LAPD Officer Marvin Nash: Yeah, I know.
Mr. Orange: You do?
LAPD Officer Marvin Nash: Yeah, you're name's Freddy something.
Mr. Orange: Newendyke. Freddy Newendyke.
LAPD Officer Marvin Nash: Frankie Fischetti introduced us about five months ago.
Mr. Orange: Shit, I don't remember that at all.
LAPD Officer Marvin Nash: I do. Freddy... Freddy, how do I look?
Mr. Orange: [Freddy laughs] I don't know what to tell you, Marvin.
LAPD Officer Marvin Nash: That fuck! That sick fuck! That fucking bastard!
Mr. Orange: Marvin, I need you to hold on. There's cops waiting less than a block away.
LAPD Officer Marvin Nash: What the fuck are they waiting for? This fucking guy slashes my face, and he cuts my fucking ear off! I'm fucking deformed!
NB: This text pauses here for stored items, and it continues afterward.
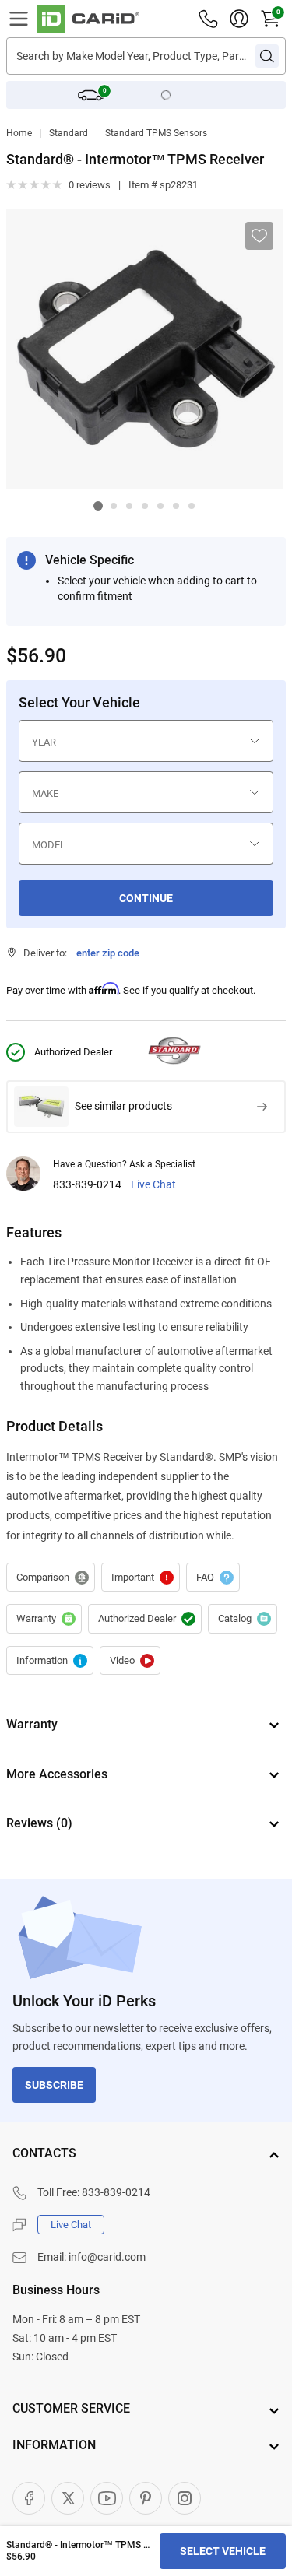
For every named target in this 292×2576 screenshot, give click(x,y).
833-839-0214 (87, 1184)
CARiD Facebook (28, 2498)
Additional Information (49, 1661)
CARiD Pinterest (145, 2498)
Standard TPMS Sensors (156, 133)
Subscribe (54, 2085)
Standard (68, 133)
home (19, 133)
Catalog (242, 1619)
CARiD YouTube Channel (106, 2498)
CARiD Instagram (184, 2498)
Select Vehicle (223, 2551)
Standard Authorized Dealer (145, 1619)
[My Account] (239, 18)
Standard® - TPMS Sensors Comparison (50, 1577)
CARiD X (67, 2498)
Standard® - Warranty (44, 1619)
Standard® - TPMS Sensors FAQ (213, 1577)
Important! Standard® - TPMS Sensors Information (140, 1577)
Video (130, 1661)
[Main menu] (18, 18)
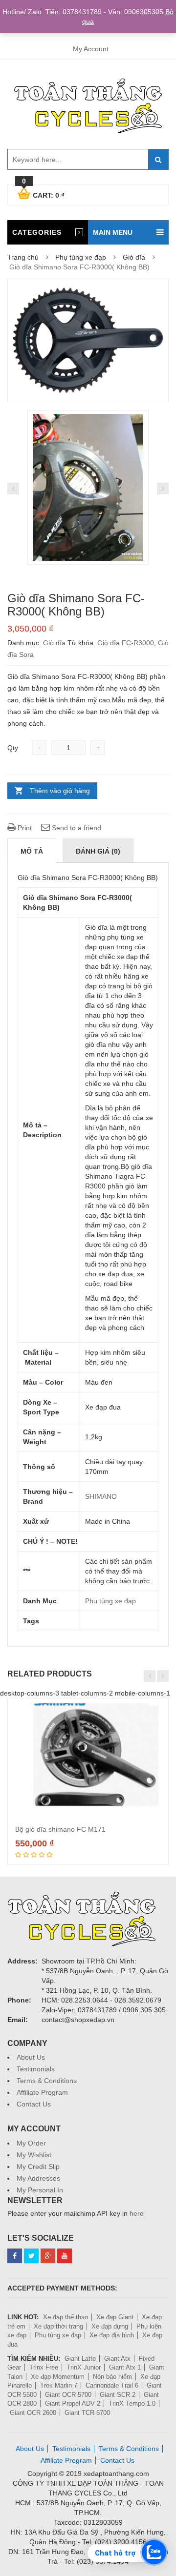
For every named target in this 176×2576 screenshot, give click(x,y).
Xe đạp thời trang (58, 2326)
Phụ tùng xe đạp (80, 257)
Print (24, 828)
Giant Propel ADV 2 (72, 2403)
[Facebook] (14, 2256)
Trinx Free (43, 2367)
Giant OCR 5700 (68, 2394)
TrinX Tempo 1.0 (132, 2403)
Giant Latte (80, 2358)
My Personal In (40, 2190)
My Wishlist (34, 2155)
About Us (31, 2057)
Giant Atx (117, 2358)
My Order (31, 2143)
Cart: (43, 193)
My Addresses (38, 2178)
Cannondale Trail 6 (112, 2385)
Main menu (112, 232)
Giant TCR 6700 (87, 2412)
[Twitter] (31, 2256)
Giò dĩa (134, 257)
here (137, 2213)
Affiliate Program (42, 2092)
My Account (91, 49)
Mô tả (32, 851)
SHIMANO (101, 1496)
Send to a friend (75, 828)
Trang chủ (23, 257)
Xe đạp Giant (114, 2317)
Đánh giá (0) (98, 851)
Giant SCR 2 (117, 2394)
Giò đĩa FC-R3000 (125, 643)
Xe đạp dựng (109, 2326)
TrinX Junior (83, 2367)
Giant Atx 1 (125, 2367)
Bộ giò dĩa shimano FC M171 (60, 1829)
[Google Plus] (48, 2256)
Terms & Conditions (47, 2081)
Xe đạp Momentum (58, 2376)
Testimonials (36, 2069)
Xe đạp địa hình (111, 2335)
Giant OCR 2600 (33, 2412)
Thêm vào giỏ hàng (60, 791)
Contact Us (34, 2104)
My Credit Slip (38, 2166)
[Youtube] (64, 2256)
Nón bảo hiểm (112, 2376)
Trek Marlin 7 (58, 2385)
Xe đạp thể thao (65, 2317)
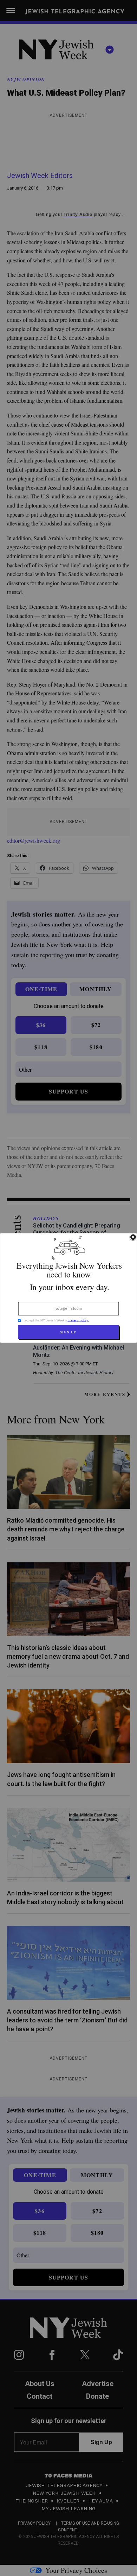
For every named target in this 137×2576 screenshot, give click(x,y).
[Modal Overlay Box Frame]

Mr. Orange: [yells] FUCK YOU! FUCK YOU! I'M FUCKIN' DYING HERE! I'M FUCKIN' DYING!
[pauses and calms down]
Mr. Orange: All right, now you heard them, we'll make the move when they get back, so don't pussy out on me now, Marvin. We're just gonna sit here and bleed until Joe Cabot sticks his fucking head through that door!
And we know how that turns out, right, Mr. Pink?
Mr. Blonde: Listen kid, I'm not gonna bullshit you, all right? I don't give a good fuck what you know, or don't know, but I'm gonna torture you anyway, regardless. Not to get information. It's amusing, to me, to torture a cop. You can say anything you want cause I've heard it all before. All you can do is pray for a quick death, which you ain't gonna get.
[He removes his razor]
Mr. Blonde: You ever listen to K-Billy's "Super Sounds of the Seventies" weekend? It's my personal favorite.
How'd you like to be "stuck in the middle" with him?
Mr. Pink: For all I know, you're the rat.
Mr. White: For all I know you're the fucking rat!
Mr. Pink: All right, now you're using your fucking head!
Okay, maybe, but who ends up with the fucking jewels?